Brief – Write out every line exactly, from the first line of the records below through the line that contains "Given: Open the Boot tab".

Given data –
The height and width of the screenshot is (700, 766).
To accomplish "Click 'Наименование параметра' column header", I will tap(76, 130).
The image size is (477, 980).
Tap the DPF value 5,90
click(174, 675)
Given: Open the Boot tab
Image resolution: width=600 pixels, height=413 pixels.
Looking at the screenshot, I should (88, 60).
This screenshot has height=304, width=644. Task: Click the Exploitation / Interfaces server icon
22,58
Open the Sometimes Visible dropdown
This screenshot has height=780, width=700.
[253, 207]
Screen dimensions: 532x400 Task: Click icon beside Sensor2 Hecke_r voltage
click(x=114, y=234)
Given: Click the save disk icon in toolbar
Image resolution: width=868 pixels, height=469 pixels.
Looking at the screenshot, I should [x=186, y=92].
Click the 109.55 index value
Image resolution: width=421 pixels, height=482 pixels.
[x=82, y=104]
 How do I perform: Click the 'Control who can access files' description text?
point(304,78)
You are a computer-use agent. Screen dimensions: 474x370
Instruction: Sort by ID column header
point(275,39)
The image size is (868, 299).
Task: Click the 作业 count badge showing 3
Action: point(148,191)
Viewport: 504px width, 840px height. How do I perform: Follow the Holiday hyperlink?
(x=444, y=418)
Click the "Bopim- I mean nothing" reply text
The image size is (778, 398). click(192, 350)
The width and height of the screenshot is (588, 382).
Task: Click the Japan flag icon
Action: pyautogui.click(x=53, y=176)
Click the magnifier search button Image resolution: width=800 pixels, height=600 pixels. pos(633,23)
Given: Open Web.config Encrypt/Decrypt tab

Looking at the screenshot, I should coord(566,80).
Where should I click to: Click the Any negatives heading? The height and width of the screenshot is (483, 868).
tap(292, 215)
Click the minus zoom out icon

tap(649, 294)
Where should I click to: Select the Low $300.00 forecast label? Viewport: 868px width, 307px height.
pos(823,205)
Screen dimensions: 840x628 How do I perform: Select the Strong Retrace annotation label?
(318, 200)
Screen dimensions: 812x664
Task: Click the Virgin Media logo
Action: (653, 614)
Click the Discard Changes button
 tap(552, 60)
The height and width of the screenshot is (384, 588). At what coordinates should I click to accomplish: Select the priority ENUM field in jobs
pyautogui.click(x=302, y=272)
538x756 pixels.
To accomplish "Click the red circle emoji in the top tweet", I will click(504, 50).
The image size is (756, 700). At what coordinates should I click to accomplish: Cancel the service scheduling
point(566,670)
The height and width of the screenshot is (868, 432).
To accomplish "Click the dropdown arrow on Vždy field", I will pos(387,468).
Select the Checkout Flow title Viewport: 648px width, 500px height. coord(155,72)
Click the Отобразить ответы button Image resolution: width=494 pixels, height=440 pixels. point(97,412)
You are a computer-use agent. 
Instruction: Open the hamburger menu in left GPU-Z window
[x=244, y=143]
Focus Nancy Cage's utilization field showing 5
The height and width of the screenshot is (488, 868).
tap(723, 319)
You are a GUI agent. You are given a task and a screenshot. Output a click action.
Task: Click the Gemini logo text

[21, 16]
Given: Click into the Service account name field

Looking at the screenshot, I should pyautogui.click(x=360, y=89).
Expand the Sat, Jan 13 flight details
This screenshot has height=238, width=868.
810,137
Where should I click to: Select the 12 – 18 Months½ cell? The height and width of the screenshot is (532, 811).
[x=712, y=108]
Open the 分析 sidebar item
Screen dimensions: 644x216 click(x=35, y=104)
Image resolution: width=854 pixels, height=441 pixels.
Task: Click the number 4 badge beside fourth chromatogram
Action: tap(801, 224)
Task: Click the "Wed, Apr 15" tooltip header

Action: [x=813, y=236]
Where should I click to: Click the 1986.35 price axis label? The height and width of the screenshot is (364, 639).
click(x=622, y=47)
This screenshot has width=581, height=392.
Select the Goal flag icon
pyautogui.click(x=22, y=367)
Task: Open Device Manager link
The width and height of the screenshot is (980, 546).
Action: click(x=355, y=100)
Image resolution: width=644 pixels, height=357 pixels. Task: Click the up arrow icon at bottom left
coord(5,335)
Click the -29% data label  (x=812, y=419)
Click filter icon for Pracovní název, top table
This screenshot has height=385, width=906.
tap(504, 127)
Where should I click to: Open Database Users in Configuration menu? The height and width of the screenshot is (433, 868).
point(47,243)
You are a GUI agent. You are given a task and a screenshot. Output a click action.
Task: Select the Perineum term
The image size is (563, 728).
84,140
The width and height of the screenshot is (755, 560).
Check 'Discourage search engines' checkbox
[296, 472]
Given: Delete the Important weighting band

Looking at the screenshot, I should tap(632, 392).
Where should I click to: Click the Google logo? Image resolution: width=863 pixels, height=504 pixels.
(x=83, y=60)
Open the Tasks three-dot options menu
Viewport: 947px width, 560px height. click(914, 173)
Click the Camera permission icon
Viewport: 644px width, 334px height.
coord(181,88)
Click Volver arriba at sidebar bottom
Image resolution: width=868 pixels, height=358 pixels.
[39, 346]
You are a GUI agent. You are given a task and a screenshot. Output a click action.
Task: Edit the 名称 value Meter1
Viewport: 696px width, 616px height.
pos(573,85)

Result of the task –
The height and width of the screenshot is (700, 766).
To accomplish "Click 'Наименование параметра' column header", I will tap(76, 130).
The image size is (477, 980).
Tap the DPF value 5,90
click(174, 675)
Given: Open the Boot tab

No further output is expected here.